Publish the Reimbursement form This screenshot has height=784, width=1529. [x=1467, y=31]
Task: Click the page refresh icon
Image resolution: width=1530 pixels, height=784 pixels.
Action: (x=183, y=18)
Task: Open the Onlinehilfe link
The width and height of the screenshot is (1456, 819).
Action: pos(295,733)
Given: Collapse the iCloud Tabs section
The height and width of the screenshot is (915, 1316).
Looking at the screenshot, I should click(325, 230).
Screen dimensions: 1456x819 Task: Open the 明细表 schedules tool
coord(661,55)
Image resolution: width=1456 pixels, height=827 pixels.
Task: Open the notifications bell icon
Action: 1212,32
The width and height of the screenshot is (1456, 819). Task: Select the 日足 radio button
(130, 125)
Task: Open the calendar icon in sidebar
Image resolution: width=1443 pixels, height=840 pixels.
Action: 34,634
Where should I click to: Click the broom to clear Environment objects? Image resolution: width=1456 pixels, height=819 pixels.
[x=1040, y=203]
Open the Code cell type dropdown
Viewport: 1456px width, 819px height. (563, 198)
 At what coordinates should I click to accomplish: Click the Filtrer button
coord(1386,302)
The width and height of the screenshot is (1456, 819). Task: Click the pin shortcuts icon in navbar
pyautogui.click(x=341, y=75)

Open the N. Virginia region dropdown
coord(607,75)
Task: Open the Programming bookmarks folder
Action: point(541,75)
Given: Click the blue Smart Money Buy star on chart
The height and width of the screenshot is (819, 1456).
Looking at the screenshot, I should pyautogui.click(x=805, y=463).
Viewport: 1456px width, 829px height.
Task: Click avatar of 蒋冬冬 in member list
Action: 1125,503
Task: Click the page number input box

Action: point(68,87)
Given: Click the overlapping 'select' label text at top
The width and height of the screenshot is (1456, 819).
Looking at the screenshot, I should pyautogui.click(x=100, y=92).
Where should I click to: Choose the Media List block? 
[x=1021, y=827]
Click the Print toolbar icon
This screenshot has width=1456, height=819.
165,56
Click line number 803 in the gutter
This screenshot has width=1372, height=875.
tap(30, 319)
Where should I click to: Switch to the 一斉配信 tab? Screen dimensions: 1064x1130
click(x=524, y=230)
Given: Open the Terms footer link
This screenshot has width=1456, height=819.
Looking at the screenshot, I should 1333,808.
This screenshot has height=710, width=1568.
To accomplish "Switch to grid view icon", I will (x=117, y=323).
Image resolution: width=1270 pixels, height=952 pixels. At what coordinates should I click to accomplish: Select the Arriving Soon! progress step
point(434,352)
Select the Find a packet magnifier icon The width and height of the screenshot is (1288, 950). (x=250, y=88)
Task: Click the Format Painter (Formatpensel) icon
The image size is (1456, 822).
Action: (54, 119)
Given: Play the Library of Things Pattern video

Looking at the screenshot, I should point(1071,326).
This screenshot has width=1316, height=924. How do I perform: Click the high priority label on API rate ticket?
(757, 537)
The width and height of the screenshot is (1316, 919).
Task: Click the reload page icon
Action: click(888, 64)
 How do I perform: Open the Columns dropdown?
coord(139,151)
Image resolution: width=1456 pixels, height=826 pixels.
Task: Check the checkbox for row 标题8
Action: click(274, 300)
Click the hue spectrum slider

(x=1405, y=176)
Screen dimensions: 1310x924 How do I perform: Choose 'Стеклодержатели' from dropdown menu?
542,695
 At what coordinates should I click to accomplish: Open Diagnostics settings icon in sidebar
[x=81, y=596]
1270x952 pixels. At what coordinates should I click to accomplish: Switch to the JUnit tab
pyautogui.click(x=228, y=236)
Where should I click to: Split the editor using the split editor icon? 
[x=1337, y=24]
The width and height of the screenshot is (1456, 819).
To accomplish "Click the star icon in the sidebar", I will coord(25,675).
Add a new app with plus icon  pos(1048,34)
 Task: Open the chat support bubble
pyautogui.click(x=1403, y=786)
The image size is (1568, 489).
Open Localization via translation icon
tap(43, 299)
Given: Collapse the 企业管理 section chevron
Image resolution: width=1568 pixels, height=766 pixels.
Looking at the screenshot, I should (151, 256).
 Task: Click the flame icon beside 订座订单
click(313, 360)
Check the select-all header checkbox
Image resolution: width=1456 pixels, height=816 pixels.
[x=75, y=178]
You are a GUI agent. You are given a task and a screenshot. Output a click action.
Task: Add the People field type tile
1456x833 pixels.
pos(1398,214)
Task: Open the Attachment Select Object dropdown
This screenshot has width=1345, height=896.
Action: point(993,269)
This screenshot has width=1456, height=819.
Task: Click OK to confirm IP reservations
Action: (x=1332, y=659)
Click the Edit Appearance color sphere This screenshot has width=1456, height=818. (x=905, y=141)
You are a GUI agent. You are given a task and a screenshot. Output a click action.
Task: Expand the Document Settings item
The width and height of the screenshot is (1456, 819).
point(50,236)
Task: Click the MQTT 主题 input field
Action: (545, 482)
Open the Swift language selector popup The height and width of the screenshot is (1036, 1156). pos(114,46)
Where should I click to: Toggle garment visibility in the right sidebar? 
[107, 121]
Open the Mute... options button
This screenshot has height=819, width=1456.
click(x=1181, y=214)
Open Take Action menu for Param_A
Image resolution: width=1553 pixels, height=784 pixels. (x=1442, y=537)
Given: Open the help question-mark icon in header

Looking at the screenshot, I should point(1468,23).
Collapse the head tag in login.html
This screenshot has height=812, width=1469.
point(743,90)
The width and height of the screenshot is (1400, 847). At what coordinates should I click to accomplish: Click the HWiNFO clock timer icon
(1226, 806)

=-=-=

Requirement: Only lines with the word "link" count here; copy every one from the records.

Exercise answer:
Task: Open the Onlinehilfe link
Given: Open the Terms footer link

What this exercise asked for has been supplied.